Reverb.js  

Reverb.js is a Web Audio API extension for creating reverb nodes and an accompanying impulse-response reverb library. You can quickly load any of the provided impulse responses or use your own.

The Web Audio API does not specifically include a reverb node type. Instead, it has something better: a convolution node! Convolution is a mathematical transformation that combines an impulse response and a dry signal to yield a wet signal. Reverberation is easy to model with impulse responses since most reverberation has a linear response (contains little distortion). Impulse responses for simulating reverberation are often generated by recording a percussive noise or frequency sweep in a space. Does this all sound convoluted? Well, technically, it is!

This project is dedicated to the public domain via the CC0 license. However, most of the impulse responses are copyright and come with their own licenses (many are Creative Commons), so if you end up redistributing these, please make sure you follow the applicable licenses mentioned in the attributions.

Demo

Here is a demo of Reverb.js with each of the samples in the reverb library.

Usage

Assuming audioContext was the name of the variable containing the reference to the AudioContext, first call:

reverbjs.extend(audioContext);

This will add three different functions for creating a reverb node.

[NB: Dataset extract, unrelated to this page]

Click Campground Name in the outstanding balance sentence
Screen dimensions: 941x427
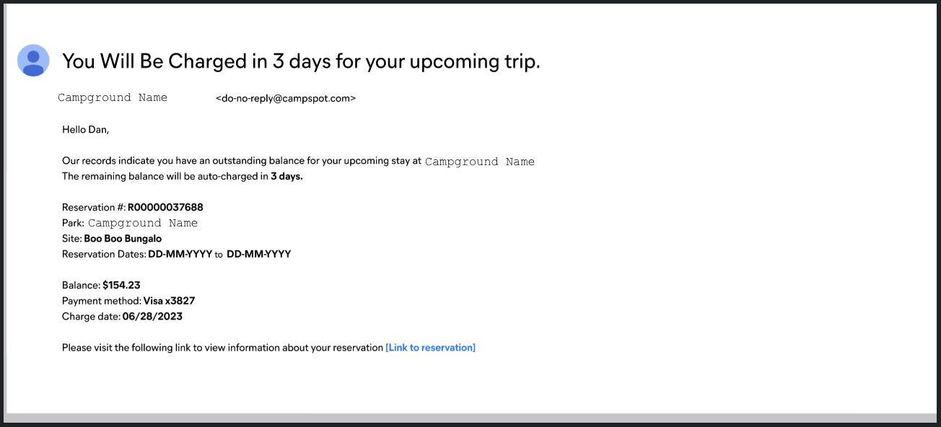click(480, 162)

audioContext.createReverbFromBase64(audioBase64, callback) -> AudioNode
audioContext.createReverbFromUrl(audioUrl, callback) -> AudioNode
audioContext.createReverbFromBase64Url(audioBase64, callback) -> AudioNode

These act like any of the other audioContext.create...() functions, and each immediately returns a new node (of the ConvolverNode type) and asynchronously attempts to fetch and/or decode the given impulse response into the convolver node's buffer, calling the optional callback after it has successfully loaded.

The audioContext.createReverbFromBase64 function accepts a Base64 string representation of the audio file (without newlines). The characters allowable by the Base64 decoder are A-Z, a-z, 0-9, +, /, and =. Base64 is useful for embedding the impulse response into your JavaScript (for local testing, resource consolidation, etc.).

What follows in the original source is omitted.